Although the United States’ corporate transparency compares poorly with its international peers, some states, like Washington, stand out for their “better practices” on corporate disclosure. As LLCs become an increasingly common vector for anonymous political donations – due to their unusually lax requirements on disclosing owner names, unlike corporations that must name a corporate board – Washington’s required reporting of LLC manager and member names has been a boon to campaign finance transparency. But other states still engage in dismal corporate transparency practices, counteracting the progress made by states like Washington and weighing down the U.S.’ OpenCorporates transparency ranking to 26th place worldwide. What state is most responsible for negatively skewing this nationwide ranking?
Ringing in at dead last in OpenCorporates’s internal U.S. ranking is Texas, with an impressively bad score of 0/100. The state’s corporate registry is shrouded behind an account system that not only requires personal information like one’s name and address, but also their credit card information. Even temporary and one-time accessors have to put forth this information. The online registry requires this information not to charge a periodical access fee, but to charge for copies of corporate documents on a case-by-case, download-by-download basis.

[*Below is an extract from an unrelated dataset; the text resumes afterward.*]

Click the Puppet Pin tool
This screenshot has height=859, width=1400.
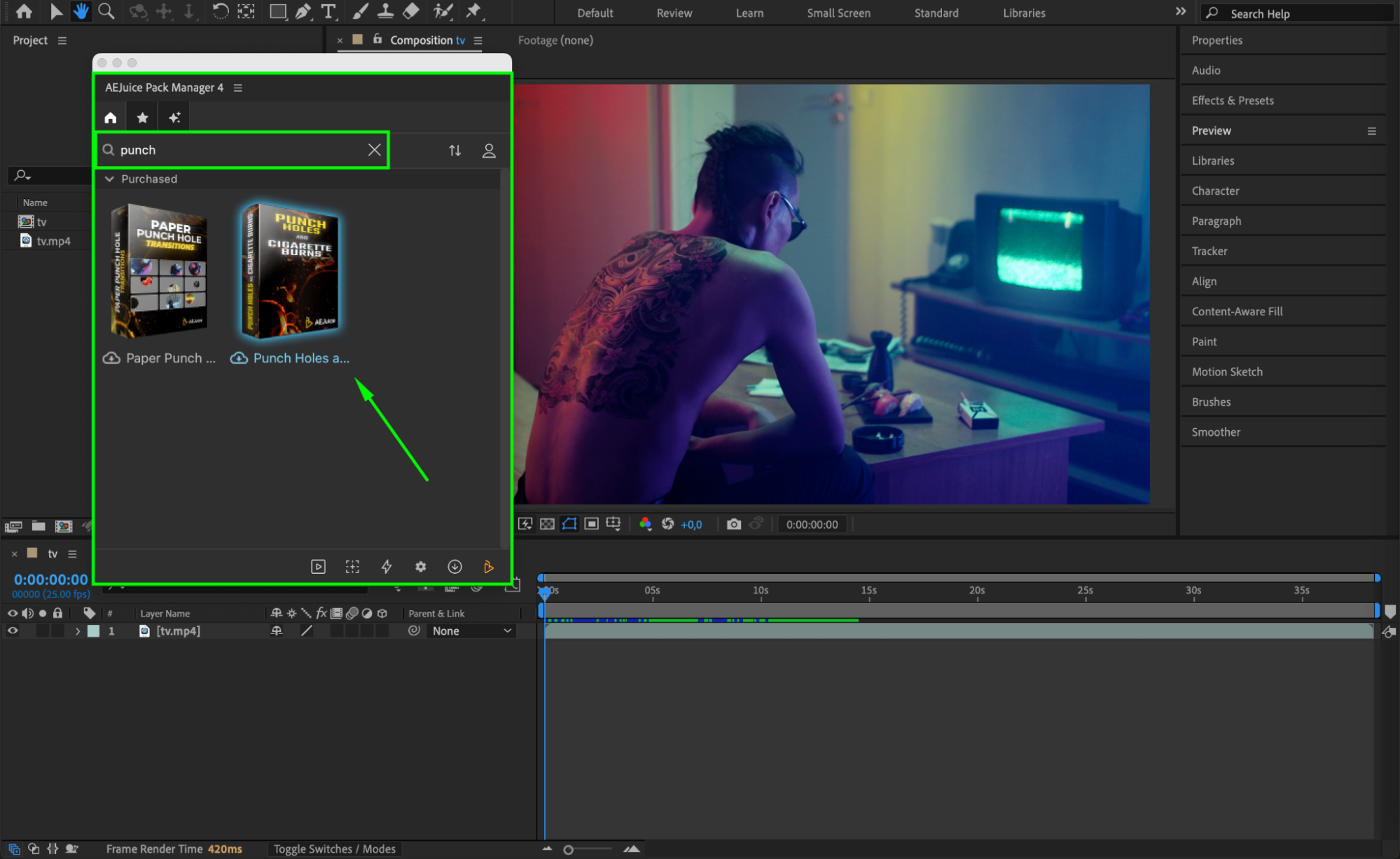pyautogui.click(x=473, y=11)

There is no other state that locks up its corporate data behind this barrier. Texas needs to join the other 49 in taking a critical step toward free corporate data and to stop requiring a credit card in order to access this data. To improve our ability to track private influence on public decisions, corporate records must be free and easily available to the public.
Texas’ non-disclosure of corporate data is especially ironic for a state that’s previously been rocked by the circumvention of campaign finance laws. In 2010, Tom DeLay, former House Majority Leader and Republican representative for Texas’ 22nd District, was convicted of illegally funneling corporate donations to state legislative candidates. Through his PAC, Texans for a Republican Majority, DeLay accepted $190,000 in corporate donations, which he promptly passed onto the Republican National Committee. With his donation trove, DeLay also sent a list of state candidates and a prescribed donation amount. The RNC complied, donating DeLay’s corporation-sourced funds to his desired state candidates in the 2002 elections. DeLay’s handing-off of corporate donations violated the Texas state code, which prohibits corporate donations in Texas state races. The open disclosure of corporate names, however, facilitates the tracking of corporate donations, so roundabout corporate contributions cannot surreptitiously end up in some candidate pockets.
Texas should provide barrier-free access to its corporations database, as well as its corporate governance database, to help citizens track the flow of money into politics. This is especially true for a state that’s facing a hotly contested gubernatorial election. State attorney and Republican candidate Greg Abbott faces the Democratic state Senator Wendy Davis in what observers believe could be one of the most expensive races for a Governor’s mansion this fall.
Through PACs, Texas LLCs have already poured campaign funds into this upcoming election. Roundabout LLC donations especially seem to have benefitted Texans for Greg Abbott, which now has has $30 million in its campaign war chest. Texans for Greg Abbott’s massive stockpile eclipses that of the Texas Association of Realtors Issues Mobilization Political Action Committee, the next largest PAC in the state with a comparatively humble $7.5 million in funds. One of its largest donors, Q PAC, has provided nearly $400,000 from its donation cache, significantly funded by Renegade Swish, LLC. In Washington, we were able to use state corporate data to trace back such LLC donations to a specific, named group of members and managers. But in Texas, people interested in the source of those donations will be unable to find out more than this LLC name, unless they register their name, address, and credit card information in order to access the state’s corporate records.
The rest of the states have set a precedent for more open corporate data, and in turn, improved campaign transparency – a critical step in providing some clarity in a donation ecosystem increasingly affected by ambiguously owned LLCs. In anticipation of a gubernatorial election that may become a magnet for corporate money, it’s time for Texas to fall in step with national corporate disclosure norms and provide this critical data without restrictions to access.